Troubleshooter

About Troubleshooter

A process engineer may observe some deviations in the process having impact on key indicators. To troubleshoot or analyze the root cause, the high contributing factors must be identified through variable importance and correlation to optimize the rectification of the process to bring the normalcy quickly.

Most of the process engineers are often overwhelmed by the amount of data available to them. Until recently, most industries collected only a small amount of information on their processes. Process engineers had a few observations on fewer critical variables that helped them decide on how the process had to be operated.

In the data-driven world, to overcome the human limitation on comprehending huge data set and interrelationship between various key parameters, OPM Troubleshooter helps in creating a correlations map for the given target variable by using a variable importance ranking to identify the critical impacting variable.

Discovering Correlation

Using the OPM Troubleshooter, you can examine data (that is, sensor data, calculated tags, attributes) to analyze the impact of ranked variable and correlation across variables with respect to the selected target variable or KPI.

Before You Begin

Ensure that the OPM Troubleshooter is enabled for the tenant, and the required permission set is assigned.

Procedure

  1. In the module navigation menu, select Troubleshooter.
    The Trouble-Shooter page appears.


  2. In the Select Tag/KPI pane, expand the enterprise that contains the tag that you want to add as a target variable.
  3. Select the tag, and then in the Target Variable section, select .
    Note: You can add only one tag at a time to the Target Variable section.
    The selected tag is added to the Target Variable section, and the Run Analysis button is enabled.


  4. Select Run Analysis.
    A call is triggered to the OPM service, which will run a variable importance analysis. The five main contributing factors appear in the Contributing factors section, and the Run button is enabled.
    Note: The contributing factors are listed in the descending order starting with the most contributing factor first.

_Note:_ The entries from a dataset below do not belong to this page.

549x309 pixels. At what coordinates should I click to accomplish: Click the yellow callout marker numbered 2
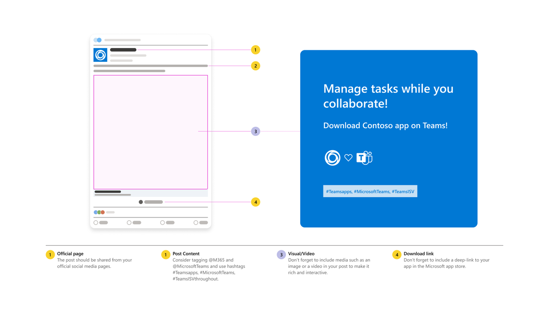pos(255,66)
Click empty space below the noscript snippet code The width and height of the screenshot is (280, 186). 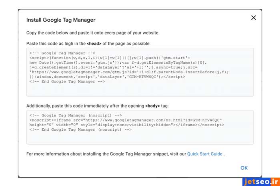140,137
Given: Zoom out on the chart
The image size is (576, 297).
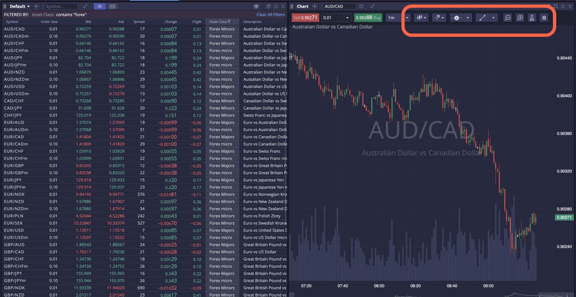Looking at the screenshot, I should tap(508, 18).
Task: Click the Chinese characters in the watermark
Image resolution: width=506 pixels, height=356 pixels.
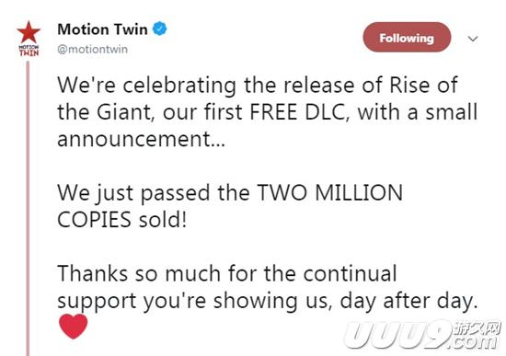Action: (x=477, y=329)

    Also, you can add tags as contributing factors by selecting in the Contributing factors section.

    To delete a contributing factor, select .

  5. Select Run.
    A bar graph appears based on the analysis.


    The name of the contributing factor consists of a number that specifies the lag value that contributes to the correlation analysis. On the graph, the blue color indicates that the correlation is greater than zero, and the red color indicates that the correlation is less than zero.